There were the flags. There was the finish line. If there is one thing I do, it is a strong sprint finish. I crossed that line, 1:47:05 after I had started. I don’t know the exact mileage, but it was pretty close to 22k, either up or down. I kept my Garmin running and went for a slow jog cool down to get my final kilometres in for Jantastic.

There might not have been many people in this event, maybe 40. There were only five or six women. But I gave it everything I had. I won it fair and square. More than the medal, though, I won the feeling that the training is going well. I feel confident heading into Rotorua in just under five weeks.

I ache, but it was worth it.

Beach runner photo

My final Jantastic score was 99.6%
Skinny finished about five minutes behind me.
Wee Dot came in about 2:15

All you need is love

Today is Valentine’s Day. The day of love.

What bollocks!

Every day should be a day of love.

Growing up in New Zealand, Valentine’s Day was something I read about or saw on TV. It was part of a culture quite different to mine, one which included Halloween, Thanksgiving, cheerleaders, proms and drive-in movies.

I also read a lot of English books and was just as intrigued with boarding school, lacrosse and smugglers. (OK, I read a lot of Enid Blyton.)

Somehow with the globalisation of the world these figments of my childhood literary world have invaded my actual adult world. I even saw school girls playing lacrosse in Hagley Park on Wednesday.

Valentine’s Day. Roses. Chocolates. Cards. Gifts. Dinners and special dates. The pressure is on.

It is Friday. In our family Friday are fragile. Everyone is a little frazzled. Tempers are frayed. Fights frequent.

But we know this and try to avoid any extra pressure.

Juliet teaches dance class and then babysits or goes out, or else goes to bed early. Jonny usually has indoor soccer and dines royally at Burger King. Robert goes into cyberspace and does not notice anything else outside of that world.

Often Andrew will come home and offer to take me out for a meal as neither of us feel like cooking. It will be cheap. Sometimes so cheap it involves a trip to the supermarket deli and then parking up by a river or the sea.
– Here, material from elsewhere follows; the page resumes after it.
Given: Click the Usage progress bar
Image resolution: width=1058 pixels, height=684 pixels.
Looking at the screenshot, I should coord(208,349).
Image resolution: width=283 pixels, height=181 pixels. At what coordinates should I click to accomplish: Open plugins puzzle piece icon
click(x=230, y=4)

It doesn’t actually matter. What is important is the time we have alone to talk about stuff – big stuff, little stuff, silly stuff. That’s what keeps the love evolving.

I like getting flowers. And presents. I like being romanced and treated like I am special.
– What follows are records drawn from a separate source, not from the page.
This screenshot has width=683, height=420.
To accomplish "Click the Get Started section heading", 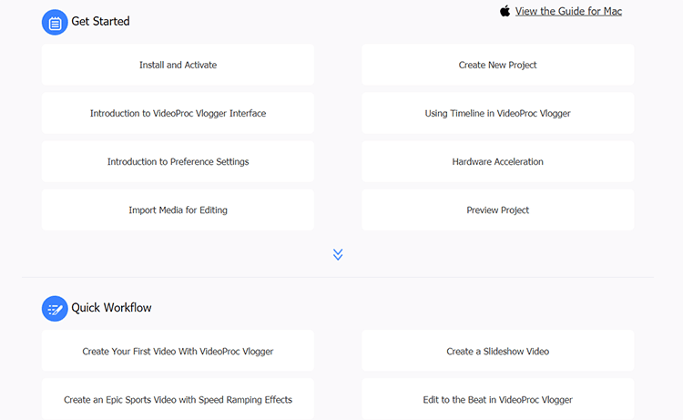I will [x=100, y=21].
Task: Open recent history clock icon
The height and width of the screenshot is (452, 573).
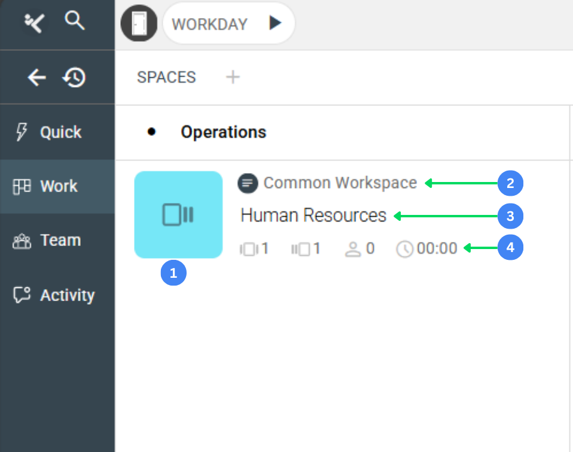Action: tap(74, 77)
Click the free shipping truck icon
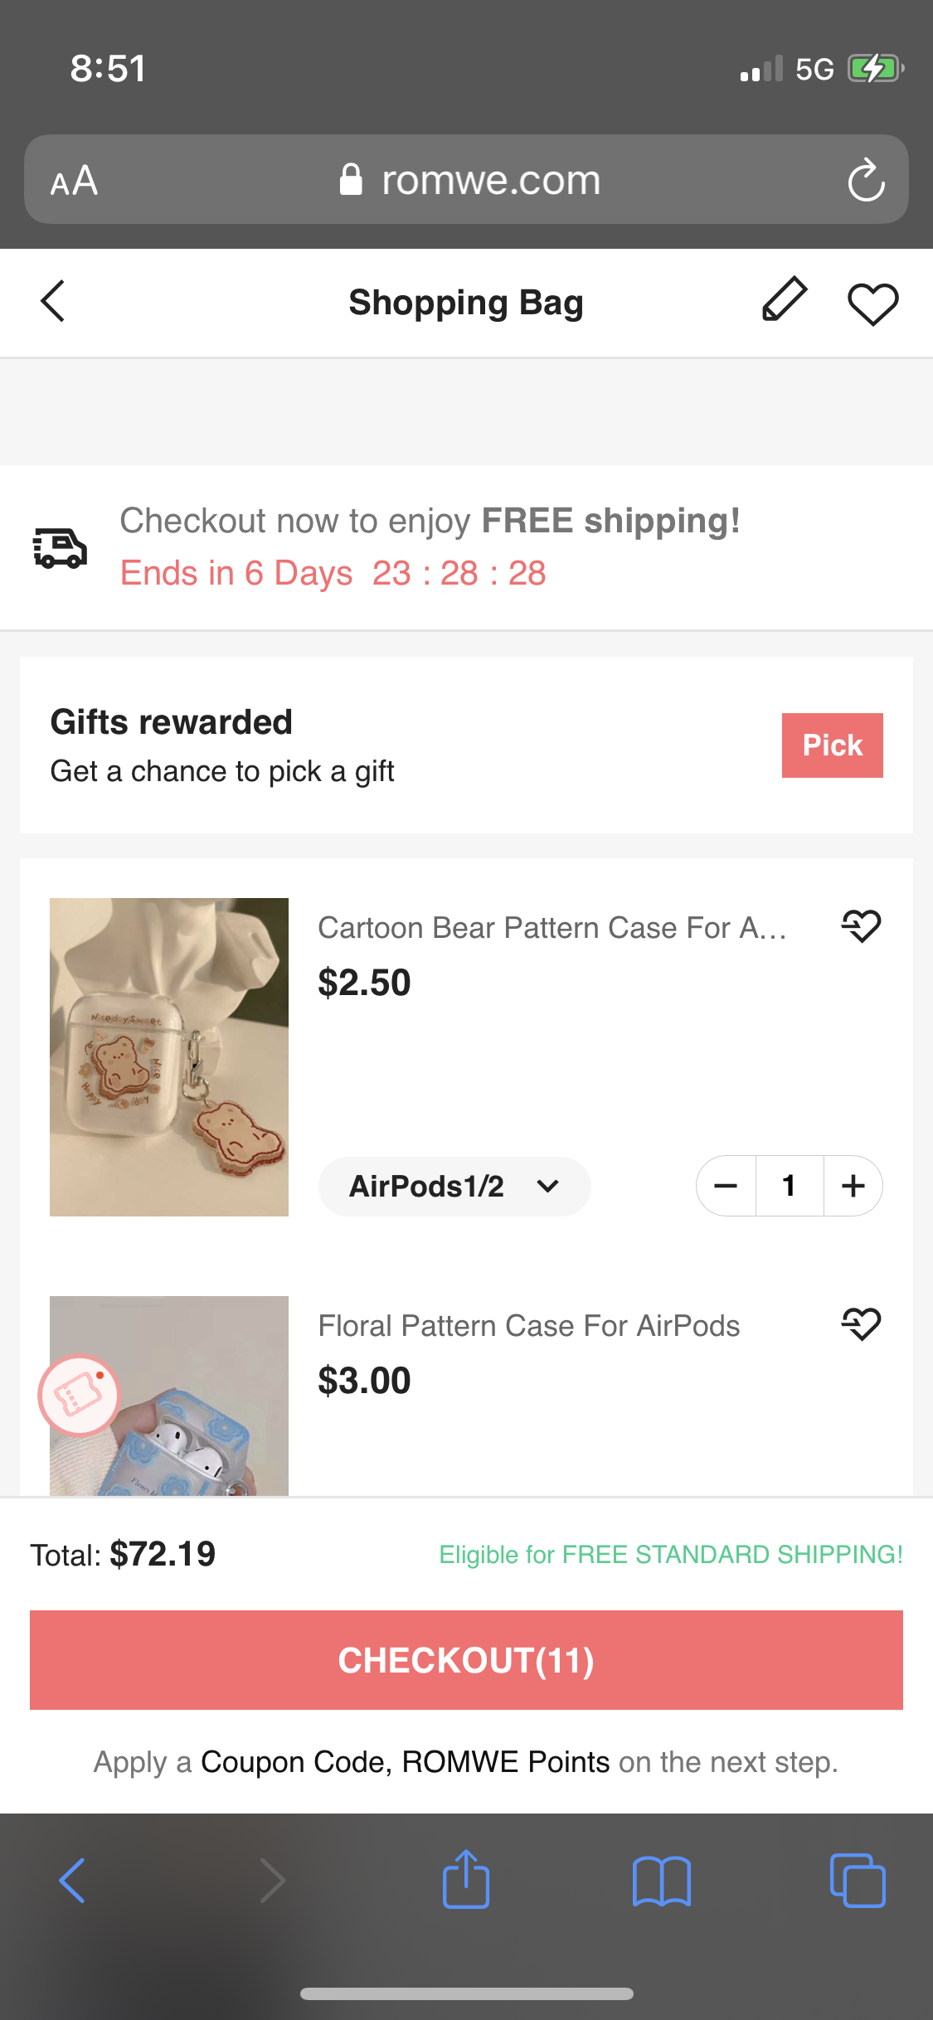The height and width of the screenshot is (2020, 933). 60,546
But I like it more when it just happens. Not because of some declared day.

And when Juliet says I can share her pot of coffee, or Robbie pats me on my head as he walks past. Jonny puts selfies all over my phone and Andrew offers to bring me tea if I am working late at work.

That is love.

The cat nuzzling me all night, kneading my shoulder, purring loudly on my chest? Not love! Hunger! The cats need to give me flowers and chocolates today!
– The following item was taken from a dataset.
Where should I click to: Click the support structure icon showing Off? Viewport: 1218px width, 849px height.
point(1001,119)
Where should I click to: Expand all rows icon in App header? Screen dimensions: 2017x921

So this Valentine’s Day will be like any other Friday. If we can get through it without falling out – that will be fine. That is all I need.

Solar recharge

Where deepest green meets grains of gold.
Brightest blue reflects in cooling seas.
The most beautiful place I know.

Winding through the hills
On a road narrow and fragile.
Dust clouds surround our load.
Cicadas herald our arrival.

We drive through the avenue
Of English trees planted years ago.
The sun beats down. Our clothes feel sticky.
As possessions tumble around the car and trailer.
The children vanish into thin air.

They will return. Occasionally.
To eat.
To sleep.
To eat some more.
The only signs of their existence.
Dishes on the table.
Wet towels on the floor.

Meanwhile it is us. Mum and Dad.
Who build a castle out of canvas and boxes.
The sounds of metal on metal ring out across the bay
As poles are assembled. Tent pegs hammered home.
Beds are made. Kitchen organised.
The lounge is on the beach.
My work is done.

For two weeks I live here,
Off the grid as they say.
There is no electricity.
Or cellphones.
Perfect for recharging the batteries.

Before packing it all up.
And driving back to the city.
Until next year.
When we will come again.

I wrote this poem about a place very dear to me. I go there tomorrow. I won’t be able to blog while I am away. But I am sure I will have plenty to say upon my return. Until then.